In January, Marwell Wildlife was one of seven international zoological teams helping to collect vital information on the largest and most endangered species of zebra on the planet for the Great Grevy’s Rally 2018. 170 teams covered more than 25,000 square kilometres in five counties of Northern Kenya. They battled harsh and remote conditions in the heat and dust to find and photograph as many Grevy’s zebra as they could for the photographic census. Marwell took on two vast blocks of the furthest northern territory. Intrepid teams of motorcyclists, private pilots and all terrain cross country drivers joined with the local community and our scout teams to find every Grevy’s zebra in the vast area of more than 1200Km2.
The official results from the census will be compiled by 23 June 2018, and announced by the Cabinet Secretary for Environment and Tourism in Kenya. Until then, Marwell will be processing more than 100,000 photographs and tallying up the 2018 population.
Eelmoor Marsh (England)
Back in the UK, Marwell’s conservation team have been sprucing up Eelmoor Marsh. This land is a Site of Special Scientific Interest (SSSI) – Marwell Wildlife conservation biologist, Dr Martin Wilkie, oversees habitat restoration at this ecologically-important lowland heath site. Targeted habitat management carried out in December 2017 included the use of heavy machinery to create colonization sites for bog flora and the removal of dominating scrub to provide open nesting areas for ground-nesting birds. The works are a critical part of the long-term plan to maintain Natural England’s ͞favourable condition status at Eelmoor.
Over in Asia, wildlife inhabiting the fragile mountain ecosystems of Central Asia, such as the snow leopard, is faced with the increasing challenges posed by human activity and climate change. Marwell Wildlife is working with partners in Kyrgyzstan, Kazakhstan and China, with the support of NABU in Germany to develop regional climate-smart conservation across national borders for snow leopards.

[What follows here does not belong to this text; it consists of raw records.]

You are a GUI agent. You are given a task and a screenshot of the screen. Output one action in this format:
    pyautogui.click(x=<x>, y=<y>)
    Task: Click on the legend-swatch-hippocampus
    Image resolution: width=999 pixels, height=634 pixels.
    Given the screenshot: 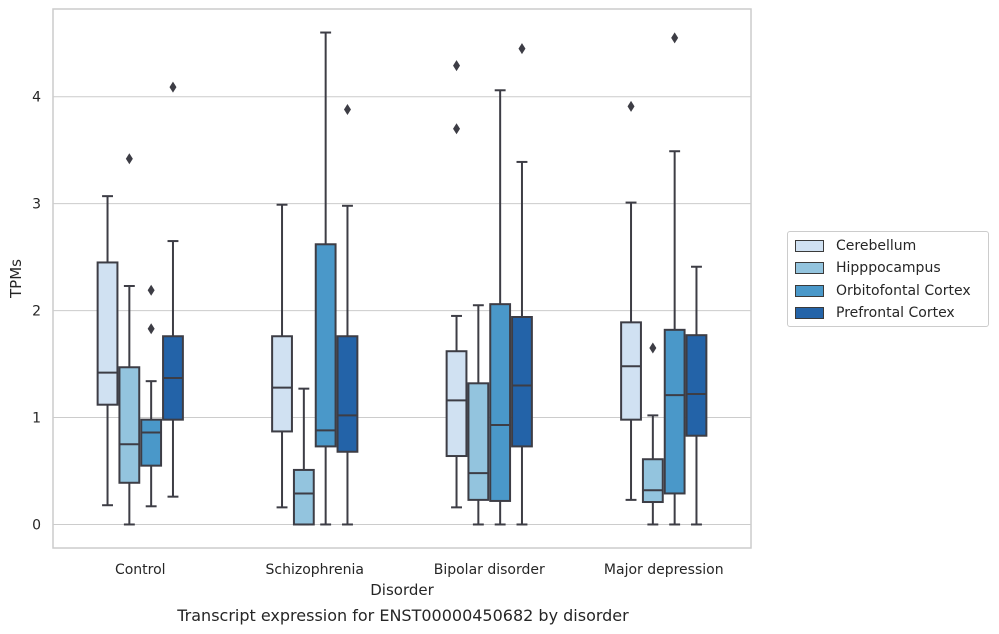 What is the action you would take?
    pyautogui.click(x=810, y=268)
    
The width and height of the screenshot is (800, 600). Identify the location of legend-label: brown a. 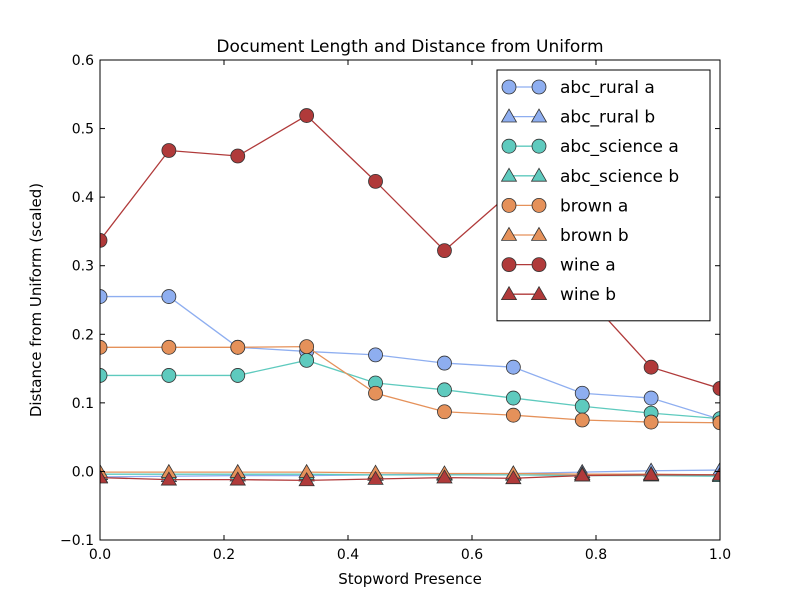
(594, 206).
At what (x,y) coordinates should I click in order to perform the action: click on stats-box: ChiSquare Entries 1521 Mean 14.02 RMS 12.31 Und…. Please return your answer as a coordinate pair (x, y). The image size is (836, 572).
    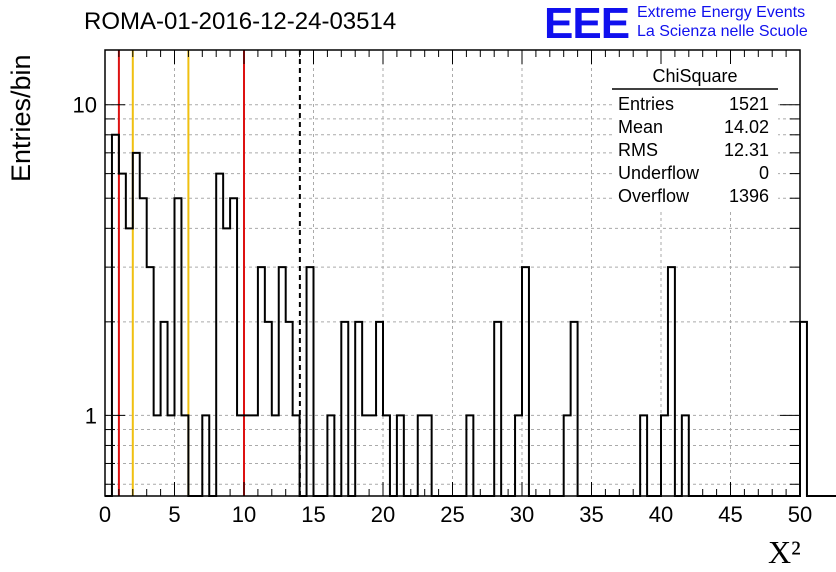
    Looking at the image, I should click on (695, 138).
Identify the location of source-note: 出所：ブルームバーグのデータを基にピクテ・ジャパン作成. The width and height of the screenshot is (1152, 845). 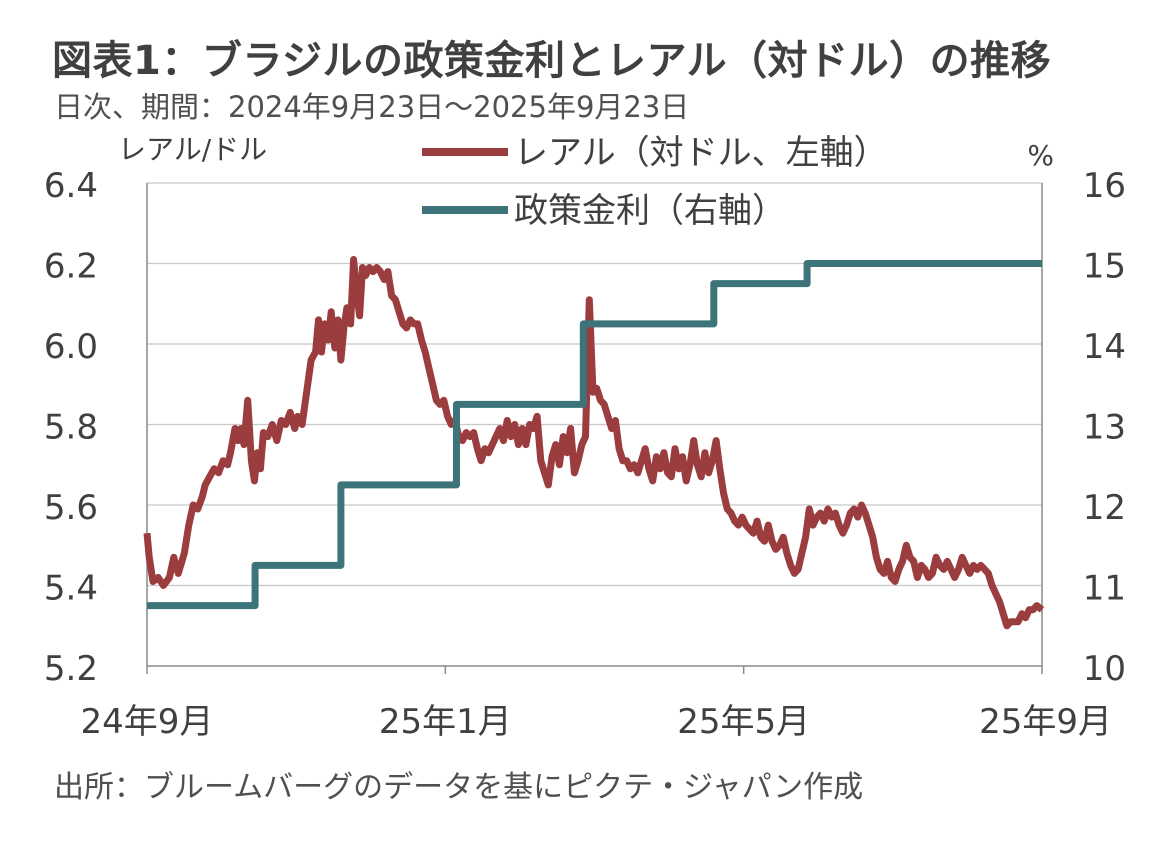
(459, 788).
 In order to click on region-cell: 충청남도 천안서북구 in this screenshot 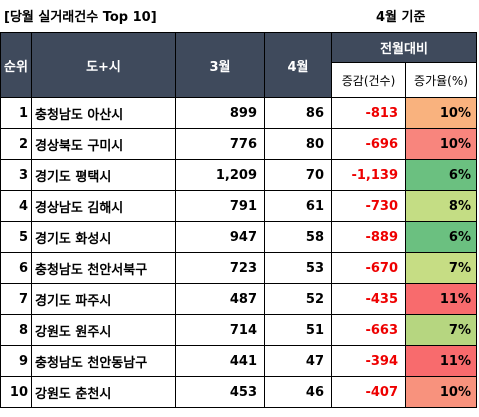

This framework will allow effective interaction between countries, leading to information sharing about snow leopard populations, ecosystem monitoring and responses to community-based conservation and climate focused interventions. This will lead to greater understanding between conservationists and community members in each country, providing a regional approach that can be used for conservation and climate planning more widely.
With our MRes students now on their 10-week placements all over the world, as well as our own conservation biologists taking on interesting projects, Marwell is hoping for great news in the coming months.